Abstract:
Form positioning apparatus is disclosed which maintains flat forms in place for continuously pouring of concrete walled structures. The apparatus utilizes a jacking I beam upon which are positioned a pair of moving beams carried along the flange of the I beam by rollers and each of which supports a compression beam actuated through pivoted levers to secure the flat form panel against the opposite flange of the I beam. A series of jacking dogs cooperating with a jack and ratchet move and lock the moving beam along the jacking beam. Beam deflecting means operating through the moving beams deflect the jacking beam to the required wall curvature.

Description:
BACKGROUND OF INVENTION 
     The construction of thin concrete walled structures such as hyperbolic cooling towers requires that the walls forming the structure be poured as a continuous unit. This is accomplished by forming one level or lift to be poured and pouring that level around the entire circumference of the structure. Thereafter, the forms are moved upwardly for the next lift which is poured as a continuous or integral part of the lower lift and so on until the entire height of the structure has been poured. 

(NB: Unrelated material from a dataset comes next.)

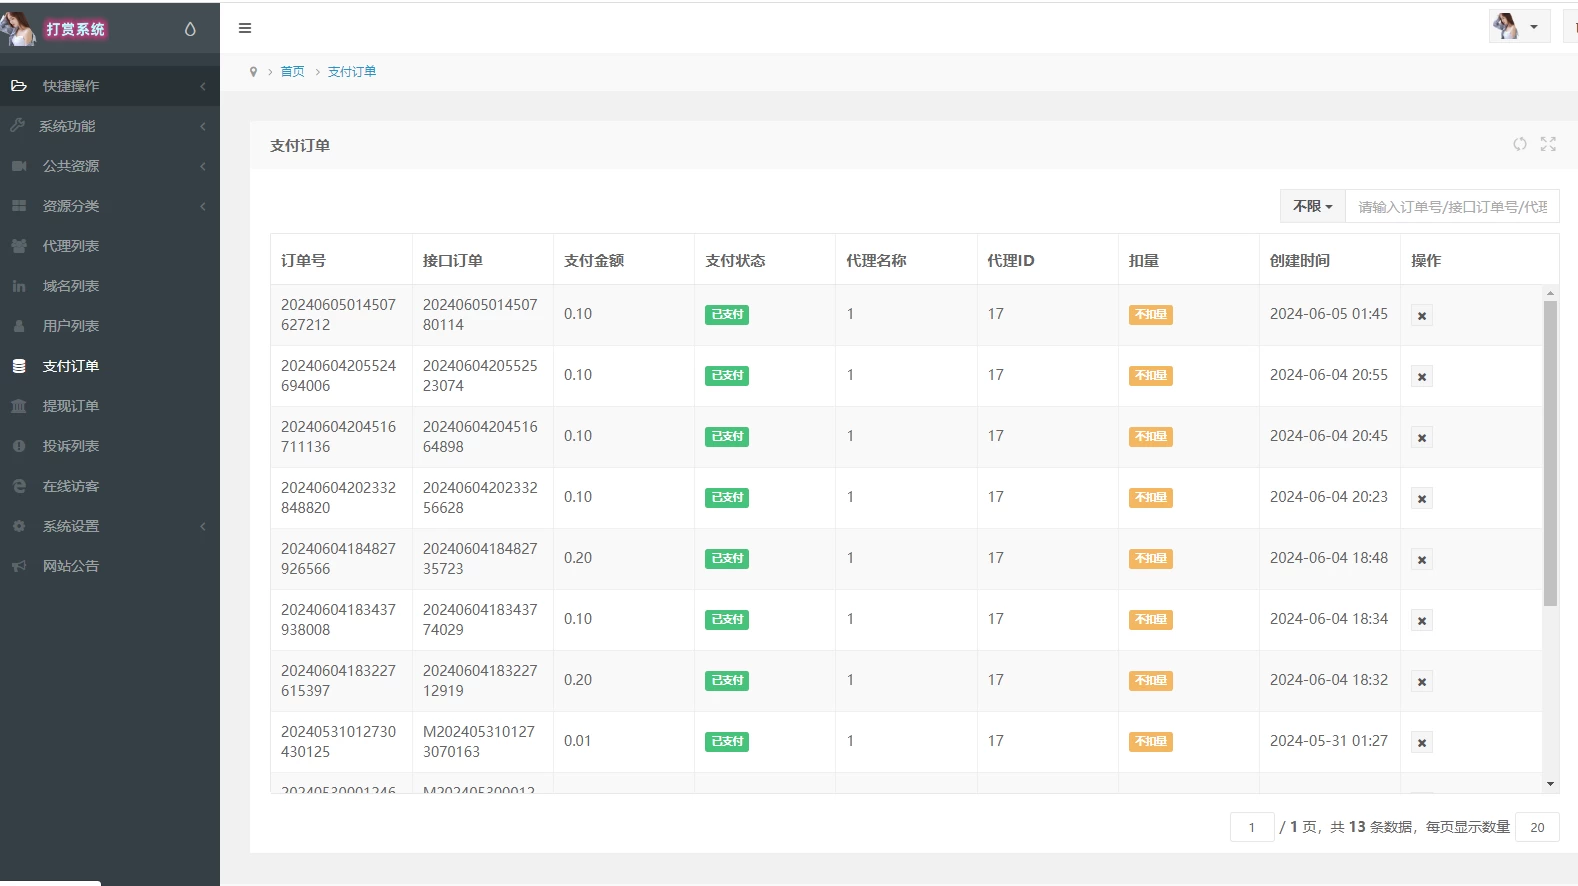The width and height of the screenshot is (1578, 886).
Task: Expand the 系统设置 sidebar menu
Action: coord(109,526)
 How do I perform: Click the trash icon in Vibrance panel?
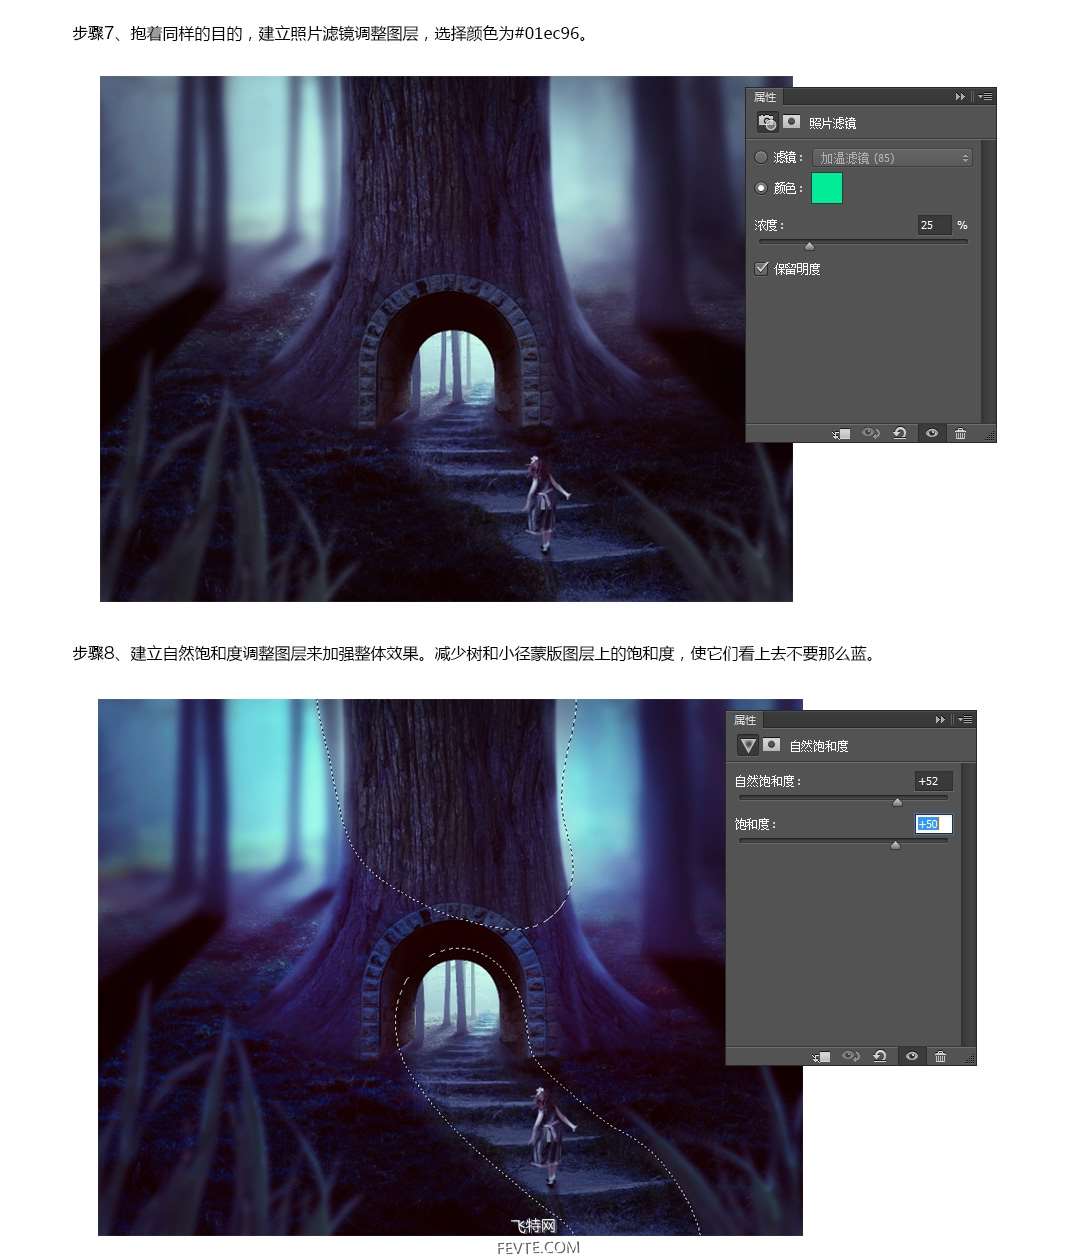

     There are many different ways in practice for forming the repeated lifts necessary to pour an entire structure. In one method, scaffolding is built upon the ground and each successive lift requires additional scaffolding and forming, all of which is supported upon the lower levels of scaffolding for the entire height of the structure. In another method, no ground engaging scaffolding is employed but, instead, the concrete wall of the lift below is utilized as the supporting medium for apparatus extending above which secures the form for the next lift in place. It is this latter self-supporting forming apparatus to which the improvements of the present invention apply. 
     In the self-supporting type forming apparatus, a plurality of jacking beams are secured through anchor bolts, to the lower and most recently poured lift around the entire outer circumference of the structure. The upper portion of the I beam extends above the lift poured below. A pair of moving beams spaced on the outer flange of the jacking beam operating through a jack and ratchet arrangement permit the moving beams to jack the apparatus upwardly on dogs along the jacking beam until the height of the next desired lift or pour is reached. At that point, forming material is positioned between adjacent jacking apparatus and held in place against the inner surface of the inner flange of the jacking beam by a compression beam carried by the moving beams. A similar plurality of form positioning apparatus and associated jacking beams are positioned around the entire inner circumference of the structure to provide the required form cavity for the lift to be poured. 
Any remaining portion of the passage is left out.